__Reading text__.
[Start of section]
“Most hospitals have electronic medical records, so the IT department should be involved in having a set of orders to facilitate care,” he says.
Guideline Implementation
National guidelines regarding the management of hyperglycemia in inpatients set goals and explain how to achieve them. “But they are not granular enough to simply implement,” says Paul M. Szumita, PharmD, BCPS, clinical pharmacy practice manager director at Brigham and Women’s Hospital in Boston. “Goal glucose targets change slightly from organization to organization and from year to year, but how to achieve them hasn’t changed much in the past decade.”
To implement the recommendations from national guidelines, institutions must create guidelines and order sets to operationalize the guidelines on a local level.
“When general guidelines and order sets have been created, vetted, implemented, and assessed for efficacy and safety, then there is typically a need to create additional guidelines and order sets to capture practices not supported by the general guidelines [e.g. insulin pumps, patient self-management, peri-procedural, DKA],” Dr. Szumita says. “This approach typically requires a team of dedicated, multidisciplinary, physical champions to create, implement, assess, and refine.”
Hospitalists should be aware of recently revised guidelines for ICU and non-ICU settings. The ADA and American Association of Clinical Endocrinologists recommend using a target blood glucose between 140-180 mg/dl for most patients in the ICU and a lower range, between 110-140, for cardiovascular surgery patients. The Society of Critical Care Medicine, however, recommends a target blood glucose of less than 150 mg/dl for ICU patients.
“Both guidelines recommend careful monitoring to prevent hypoglycemia,” Dr. Umpierrez says.
In the non-ICU setting, the ADA and the Endocrine Society recommend maintaining a pre-meal blood glucose of less than 140 mg/dl and a random blood glucose of less than 180 mg/dl.1
“We provide a lot of education regarding timing and clinical assessment of the value. If a value seems like an outlier, nurses should question whether it’s an erroneous sample and if they should repeat the test or if there is a clinical scenario to explain the outlier, such as recent snack or interruption in tube feeds.”—Kristen Kulasa, MD, assistant clinical professor of medicine and director of inpatient glycemic control, division of endocrinology, diabetes, and metabolism, University of California San Diego
Resolving Issues
A variety of challenges can occur in the treatment of inpatient diabetics. Here’s a look at some of the more common ones, as well as some suggested solutions.
Coordinating tasks of the care team. Ensuring that glucose levels remain acceptable at all times is perhaps the biggest challenge that involves multiple staff. “You need to coordinate the food tray’s arrival time, obtain pre-meal fingersticks, assess how much the patient eats, and administer insulin accordingly,” Dr. Kulasa says.
[End of section]
__Supplied data__.
[Start of section]
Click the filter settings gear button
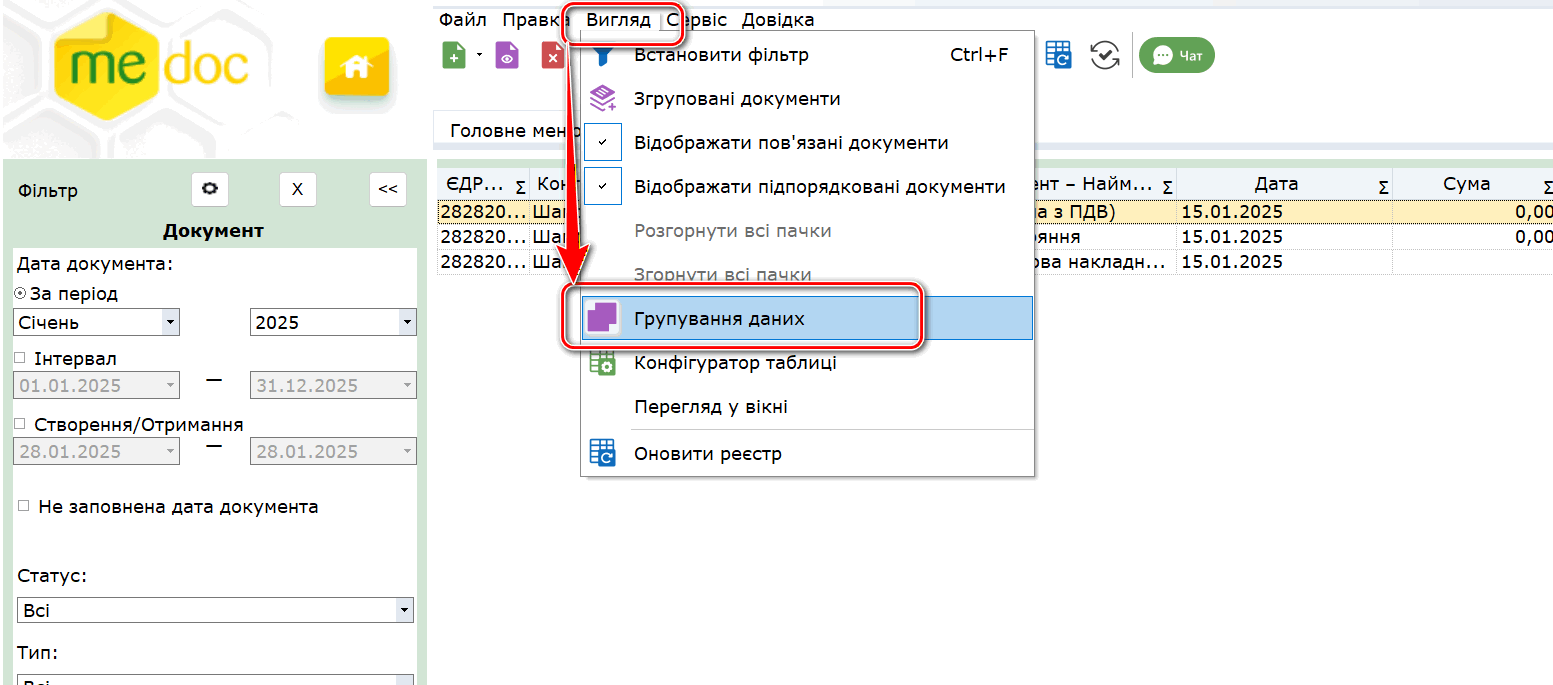The image size is (1553, 685). (x=210, y=189)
[End of section]
__Required work__. Reproduce the passage from the article on managing hyperglycemia in hospital inpatients that begins at the words "To implement the" and stops after "a local level.".

__Solution to this task__.
To implement the recommendations from national guidelines, institutions must create guidelines and order sets to operationalize the guidelines on a local level.